Ao longo de mais de dois anos o autor cumpriu o serviço militar em Goa, «navegando as águas do Gama», durante a década de 50 do século XX. Aí aproveitou para evoluir na vida académica, relacionar-se com os colegas de estudos e inteirar-se das tradições, usos, costumes locais, festas e vivências religiosas. Sempre foi seduzido por estas paragens, que voltou a visitar quatro vezes mais tarde, de que se «destaca a arquitetura de monumentos, como fortalezas, igrejas, conventos, seminários, palácios e lugares como museus e outras pedras centenares», nas palavras do prefaciador Alberto Faria.

«O livro é, pois, uma simples, mas apreciável “memória” – recordação da presença portuguesa no Oriente, até hoje!»

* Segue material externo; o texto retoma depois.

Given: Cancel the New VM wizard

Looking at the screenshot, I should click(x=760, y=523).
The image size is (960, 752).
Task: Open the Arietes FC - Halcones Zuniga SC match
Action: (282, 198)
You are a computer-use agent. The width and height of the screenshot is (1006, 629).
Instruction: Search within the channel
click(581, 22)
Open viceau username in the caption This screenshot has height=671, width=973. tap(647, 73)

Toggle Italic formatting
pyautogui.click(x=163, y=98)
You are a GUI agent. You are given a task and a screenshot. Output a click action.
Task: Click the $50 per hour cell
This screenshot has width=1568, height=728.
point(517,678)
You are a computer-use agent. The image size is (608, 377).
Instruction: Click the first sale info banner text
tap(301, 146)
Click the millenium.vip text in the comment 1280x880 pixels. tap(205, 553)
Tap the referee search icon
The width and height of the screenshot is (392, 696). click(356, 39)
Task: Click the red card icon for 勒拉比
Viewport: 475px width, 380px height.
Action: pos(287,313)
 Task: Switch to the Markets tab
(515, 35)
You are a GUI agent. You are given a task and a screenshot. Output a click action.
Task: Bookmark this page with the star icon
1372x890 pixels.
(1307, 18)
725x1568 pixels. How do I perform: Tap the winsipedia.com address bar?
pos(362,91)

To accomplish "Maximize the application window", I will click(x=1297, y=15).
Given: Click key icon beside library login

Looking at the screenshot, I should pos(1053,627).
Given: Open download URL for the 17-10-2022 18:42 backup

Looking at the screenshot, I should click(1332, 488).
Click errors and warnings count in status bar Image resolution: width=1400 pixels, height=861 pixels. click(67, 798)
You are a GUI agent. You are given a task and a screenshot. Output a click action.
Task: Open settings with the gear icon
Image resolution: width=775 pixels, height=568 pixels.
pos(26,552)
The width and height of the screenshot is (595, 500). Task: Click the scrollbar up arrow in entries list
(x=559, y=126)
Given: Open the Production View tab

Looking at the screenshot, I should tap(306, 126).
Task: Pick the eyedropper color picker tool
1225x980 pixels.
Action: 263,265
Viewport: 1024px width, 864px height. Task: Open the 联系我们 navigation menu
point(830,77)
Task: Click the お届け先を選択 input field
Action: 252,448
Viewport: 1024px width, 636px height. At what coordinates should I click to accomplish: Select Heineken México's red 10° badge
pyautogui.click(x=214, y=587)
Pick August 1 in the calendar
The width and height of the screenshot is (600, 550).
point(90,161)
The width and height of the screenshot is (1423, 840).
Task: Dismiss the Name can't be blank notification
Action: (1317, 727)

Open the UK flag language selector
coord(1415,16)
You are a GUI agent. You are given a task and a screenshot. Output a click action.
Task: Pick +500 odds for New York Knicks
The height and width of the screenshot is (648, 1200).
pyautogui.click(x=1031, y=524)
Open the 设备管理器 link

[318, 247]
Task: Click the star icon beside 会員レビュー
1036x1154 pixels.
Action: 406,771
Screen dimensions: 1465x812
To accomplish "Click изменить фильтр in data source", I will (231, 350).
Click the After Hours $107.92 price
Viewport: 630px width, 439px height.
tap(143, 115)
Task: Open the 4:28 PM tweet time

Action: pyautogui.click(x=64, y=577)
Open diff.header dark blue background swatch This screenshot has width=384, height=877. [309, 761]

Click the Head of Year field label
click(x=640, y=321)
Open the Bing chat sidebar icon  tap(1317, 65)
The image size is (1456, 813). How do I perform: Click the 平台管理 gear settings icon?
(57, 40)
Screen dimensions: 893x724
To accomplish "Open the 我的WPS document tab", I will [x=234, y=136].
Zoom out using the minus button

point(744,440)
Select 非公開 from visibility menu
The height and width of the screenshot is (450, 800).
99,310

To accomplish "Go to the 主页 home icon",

Borges da Cunha considera este noivado de afetos com o Oriente como a sua maior aventura, deparando com muitas marcas do portuguesismo das suas gentes, fruto da alma que os lusos aí deixaram, muito mais decisiva do que também alguns erros cometidos.

Dá vontade de citar a exclamação duma jornalista: – Meu Deus, como foi possível tanta obra dum povo tão pequeno!

Para além de Goa, outras localidades são alvo da atenção como é o caso de Cochim, Damão, Diu, Baçaim, Malaca e a par da India, também a China, Japão ,Tailândia, Vietnam e Austrália são países merecedores de atenção literária, juntamente com pertinentes ilustrações.

Depois de um preâmbulo histórico, a publicação segue com o elenco de personagens ilustres como Afonso

Albuquerque, vários insignes goeses (entre os quais alguns disseminados por outros espaços) e o mártir S. Gonçalo Garcia, entre outros. De agradável leitura entremeada por um rico espólio fotográfico, espalham-se numerosos sítios de eloquente história que sobreviveram à erosão do tempo.

Apesar da bonita idade somada, o investigador barreirense e colaborador de imprensa dá um exemplo de vitalidade intelectual. Junta aos seus numerosos livros escolares, biografias, obras de história e poesia já lançados este dicionário e gramática vivos do rasto dos seus conterrâneos por tão longínquas paragens.